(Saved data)
────────────────────────────────────────

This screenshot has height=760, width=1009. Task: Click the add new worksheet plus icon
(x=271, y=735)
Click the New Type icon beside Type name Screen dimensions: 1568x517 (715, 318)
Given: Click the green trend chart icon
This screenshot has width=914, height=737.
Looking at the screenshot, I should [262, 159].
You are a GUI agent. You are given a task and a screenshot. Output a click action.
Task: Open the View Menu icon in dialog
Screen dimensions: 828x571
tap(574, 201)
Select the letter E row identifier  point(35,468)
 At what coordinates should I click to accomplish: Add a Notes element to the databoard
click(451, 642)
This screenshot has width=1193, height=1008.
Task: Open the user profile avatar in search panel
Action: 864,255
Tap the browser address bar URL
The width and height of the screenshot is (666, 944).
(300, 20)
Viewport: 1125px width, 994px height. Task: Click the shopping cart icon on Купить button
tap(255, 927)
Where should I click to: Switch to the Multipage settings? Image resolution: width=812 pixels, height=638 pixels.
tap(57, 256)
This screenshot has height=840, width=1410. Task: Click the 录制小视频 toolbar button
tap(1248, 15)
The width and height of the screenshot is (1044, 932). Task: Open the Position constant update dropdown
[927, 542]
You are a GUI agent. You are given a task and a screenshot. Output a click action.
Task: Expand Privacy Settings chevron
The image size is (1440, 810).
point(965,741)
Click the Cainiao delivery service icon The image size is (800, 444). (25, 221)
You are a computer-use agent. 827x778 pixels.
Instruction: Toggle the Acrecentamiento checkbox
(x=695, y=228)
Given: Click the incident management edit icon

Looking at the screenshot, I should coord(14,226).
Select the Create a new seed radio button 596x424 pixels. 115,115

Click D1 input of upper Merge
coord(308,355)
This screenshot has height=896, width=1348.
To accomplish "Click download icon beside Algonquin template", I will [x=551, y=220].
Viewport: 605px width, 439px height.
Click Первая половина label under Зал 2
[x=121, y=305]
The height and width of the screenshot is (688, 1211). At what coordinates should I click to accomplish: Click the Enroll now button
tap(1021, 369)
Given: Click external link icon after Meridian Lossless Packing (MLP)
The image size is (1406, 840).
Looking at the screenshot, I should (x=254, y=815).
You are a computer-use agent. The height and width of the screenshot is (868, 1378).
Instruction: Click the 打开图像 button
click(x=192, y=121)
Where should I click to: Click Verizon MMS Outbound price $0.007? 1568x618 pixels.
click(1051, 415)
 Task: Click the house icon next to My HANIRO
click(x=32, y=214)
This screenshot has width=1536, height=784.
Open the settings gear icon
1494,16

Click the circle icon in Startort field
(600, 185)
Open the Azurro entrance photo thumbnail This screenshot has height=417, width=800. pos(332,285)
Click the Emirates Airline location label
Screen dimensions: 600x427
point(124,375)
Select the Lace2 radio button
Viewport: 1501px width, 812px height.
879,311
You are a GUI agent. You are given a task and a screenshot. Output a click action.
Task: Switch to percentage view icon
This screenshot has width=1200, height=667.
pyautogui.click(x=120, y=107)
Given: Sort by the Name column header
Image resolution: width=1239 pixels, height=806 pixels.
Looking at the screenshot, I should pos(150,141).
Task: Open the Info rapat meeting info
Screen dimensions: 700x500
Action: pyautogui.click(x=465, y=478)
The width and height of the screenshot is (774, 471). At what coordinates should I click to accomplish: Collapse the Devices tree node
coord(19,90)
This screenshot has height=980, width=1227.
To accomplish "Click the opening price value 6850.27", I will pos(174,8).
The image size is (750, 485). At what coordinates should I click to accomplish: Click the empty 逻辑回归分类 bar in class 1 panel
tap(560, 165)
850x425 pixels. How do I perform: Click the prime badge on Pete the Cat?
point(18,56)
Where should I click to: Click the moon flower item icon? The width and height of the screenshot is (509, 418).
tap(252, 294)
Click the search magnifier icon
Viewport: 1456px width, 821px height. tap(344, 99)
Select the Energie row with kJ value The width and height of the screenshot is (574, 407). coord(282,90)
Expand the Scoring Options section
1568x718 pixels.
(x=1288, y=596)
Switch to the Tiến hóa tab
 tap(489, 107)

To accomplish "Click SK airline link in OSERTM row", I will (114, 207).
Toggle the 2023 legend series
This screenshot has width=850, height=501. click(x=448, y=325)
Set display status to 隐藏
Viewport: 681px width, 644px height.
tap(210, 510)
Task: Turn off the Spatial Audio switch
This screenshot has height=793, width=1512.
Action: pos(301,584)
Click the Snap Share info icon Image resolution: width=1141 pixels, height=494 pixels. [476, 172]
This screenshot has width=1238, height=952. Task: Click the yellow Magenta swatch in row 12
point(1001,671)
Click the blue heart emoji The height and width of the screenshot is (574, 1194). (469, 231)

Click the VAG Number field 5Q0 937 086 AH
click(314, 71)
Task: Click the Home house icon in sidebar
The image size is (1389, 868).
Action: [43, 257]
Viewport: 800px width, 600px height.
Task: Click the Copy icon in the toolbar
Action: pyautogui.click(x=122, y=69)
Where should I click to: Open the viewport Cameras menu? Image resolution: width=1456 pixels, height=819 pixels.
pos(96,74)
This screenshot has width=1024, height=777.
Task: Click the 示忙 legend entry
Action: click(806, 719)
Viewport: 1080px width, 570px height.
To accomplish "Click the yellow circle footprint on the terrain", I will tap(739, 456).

────────────────────────────────────────

• **Given request**
Pull every item above into a verbatim copy that keeps each line unchanged and in its original order.

• **Result of this task**
This screenshot has height=760, width=1009. Task: Click the add new worksheet plus icon
(x=271, y=735)
Click the New Type icon beside Type name Screen dimensions: 1568x517 (715, 318)
Given: Click the green trend chart icon
This screenshot has width=914, height=737.
Looking at the screenshot, I should [262, 159].
You are a GUI agent. You are given a task and a screenshot. Output a click action.
Task: Open the View Menu icon in dialog
Screen dimensions: 828x571
tap(574, 201)
Select the letter E row identifier  point(35,468)
 At what coordinates should I click to accomplish: Add a Notes element to the databoard
click(451, 642)
This screenshot has width=1193, height=1008.
Task: Open the user profile avatar in search panel
Action: 864,255
Tap the browser address bar URL
The width and height of the screenshot is (666, 944).
(300, 20)
Viewport: 1125px width, 994px height. Task: Click the shopping cart icon on Купить button
tap(255, 927)
Where should I click to: Switch to the Multipage settings? Image resolution: width=812 pixels, height=638 pixels.
tap(57, 256)
This screenshot has height=840, width=1410. Task: Click the 录制小视频 toolbar button
tap(1248, 15)
The width and height of the screenshot is (1044, 932). Task: Open the Position constant update dropdown
[927, 542]
You are a GUI agent. You are given a task and a screenshot. Output a click action.
Task: Expand Privacy Settings chevron
The image size is (1440, 810).
point(965,741)
Click the Cainiao delivery service icon The image size is (800, 444). (25, 221)
You are a computer-use agent. 827x778 pixels.
Instruction: Toggle the Acrecentamiento checkbox
(x=695, y=228)
Given: Click the incident management edit icon

Looking at the screenshot, I should coord(14,226).
Select the Create a new seed radio button 596x424 pixels. 115,115

Click D1 input of upper Merge
coord(308,355)
This screenshot has height=896, width=1348.
To accomplish "Click download icon beside Algonquin template", I will [x=551, y=220].
Viewport: 605px width, 439px height.
Click Первая половина label under Зал 2
[x=121, y=305]
The height and width of the screenshot is (688, 1211). At what coordinates should I click to accomplish: Click the Enroll now button
tap(1021, 369)
Given: Click external link icon after Meridian Lossless Packing (MLP)
The image size is (1406, 840).
Looking at the screenshot, I should (x=254, y=815).
You are a computer-use agent. The height and width of the screenshot is (868, 1378).
Instruction: Click the 打开图像 button
click(x=192, y=121)
Where should I click to: Click Verizon MMS Outbound price $0.007? 1568x618 pixels.
click(1051, 415)
 Task: Click the house icon next to My HANIRO
click(x=32, y=214)
This screenshot has width=1536, height=784.
Open the settings gear icon
1494,16

Click the circle icon in Startort field
(600, 185)
Open the Azurro entrance photo thumbnail This screenshot has height=417, width=800. pos(332,285)
Click the Emirates Airline location label
Screen dimensions: 600x427
point(124,375)
Select the Lace2 radio button
Viewport: 1501px width, 812px height.
879,311
You are a GUI agent. You are given a task and a screenshot. Output a click action.
Task: Switch to percentage view icon
This screenshot has width=1200, height=667.
pyautogui.click(x=120, y=107)
Given: Sort by the Name column header
Image resolution: width=1239 pixels, height=806 pixels.
Looking at the screenshot, I should pos(150,141).
Task: Open the Info rapat meeting info
Screen dimensions: 700x500
Action: pyautogui.click(x=465, y=478)
The width and height of the screenshot is (774, 471). At what coordinates should I click to accomplish: Collapse the Devices tree node
coord(19,90)
This screenshot has height=980, width=1227.
To accomplish "Click the opening price value 6850.27", I will pos(174,8).
The image size is (750, 485). At what coordinates should I click to accomplish: Click the empty 逻辑回归分类 bar in class 1 panel
tap(560, 165)
850x425 pixels. How do I perform: Click the prime badge on Pete the Cat?
point(18,56)
Where should I click to: Click the moon flower item icon? The width and height of the screenshot is (509, 418).
tap(252, 294)
Click the search magnifier icon
Viewport: 1456px width, 821px height. tap(344, 99)
Select the Energie row with kJ value The width and height of the screenshot is (574, 407). coord(282,90)
Expand the Scoring Options section
1568x718 pixels.
(x=1288, y=596)
Switch to the Tiến hóa tab
 tap(489, 107)

To accomplish "Click SK airline link in OSERTM row", I will (114, 207).
Toggle the 2023 legend series
This screenshot has width=850, height=501. click(x=448, y=325)
Set display status to 隐藏
Viewport: 681px width, 644px height.
tap(210, 510)
Task: Turn off the Spatial Audio switch
This screenshot has height=793, width=1512.
Action: pos(301,584)
Click the Snap Share info icon Image resolution: width=1141 pixels, height=494 pixels. [476, 172]
This screenshot has width=1238, height=952. Task: Click the yellow Magenta swatch in row 12
point(1001,671)
Click the blue heart emoji The height and width of the screenshot is (574, 1194). (469, 231)

Click the VAG Number field 5Q0 937 086 AH
click(314, 71)
Task: Click the Home house icon in sidebar
The image size is (1389, 868).
Action: [43, 257]
Viewport: 800px width, 600px height.
Task: Click the Copy icon in the toolbar
Action: pyautogui.click(x=122, y=69)
Where should I click to: Open the viewport Cameras menu? Image resolution: width=1456 pixels, height=819 pixels.
pos(96,74)
This screenshot has width=1024, height=777.
Task: Click the 示忙 legend entry
Action: click(806, 719)
Viewport: 1080px width, 570px height.
To accomplish "Click the yellow circle footprint on the terrain", I will tap(739, 456).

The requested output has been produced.